** RECORDS PROVIDED follows **

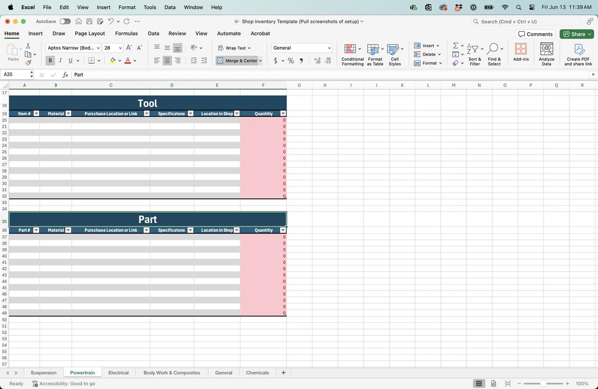The height and width of the screenshot is (389, 598).
Task: Open the Quantity filter dropdown in Tool table
Action: click(283, 114)
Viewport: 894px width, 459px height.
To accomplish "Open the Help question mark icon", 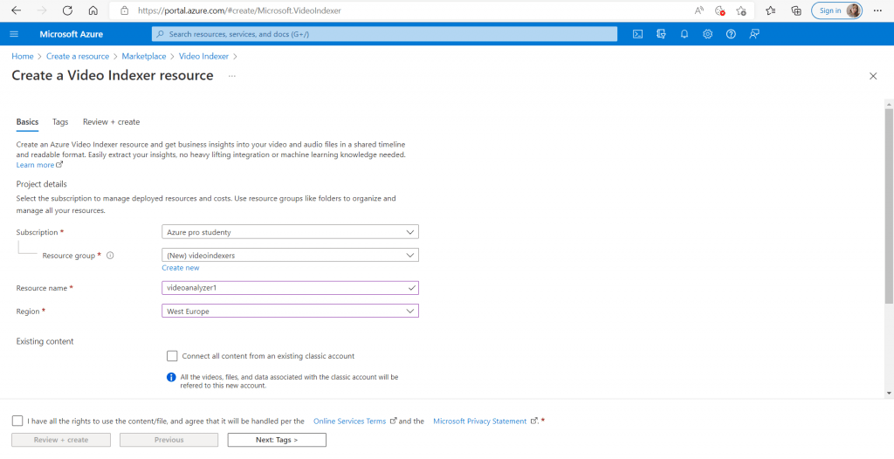I will (731, 34).
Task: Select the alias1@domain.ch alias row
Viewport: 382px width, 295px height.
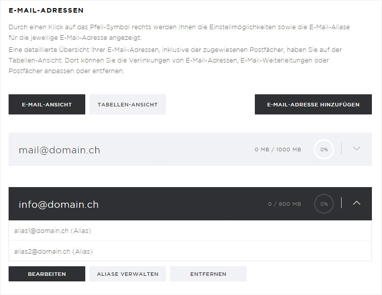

** End of RECORDS PROVIDED **

## [TASK INSTRUCTIONS]
Please set down, exactly and with nothing added, the lines from the line with "Task: Select the alias1@domain.ch alias row" to the end of the entries above, omitting pictures.

## [ANSWER AREA]
Task: Select the alias1@domain.ch alias row
Viewport: 382px width, 295px height.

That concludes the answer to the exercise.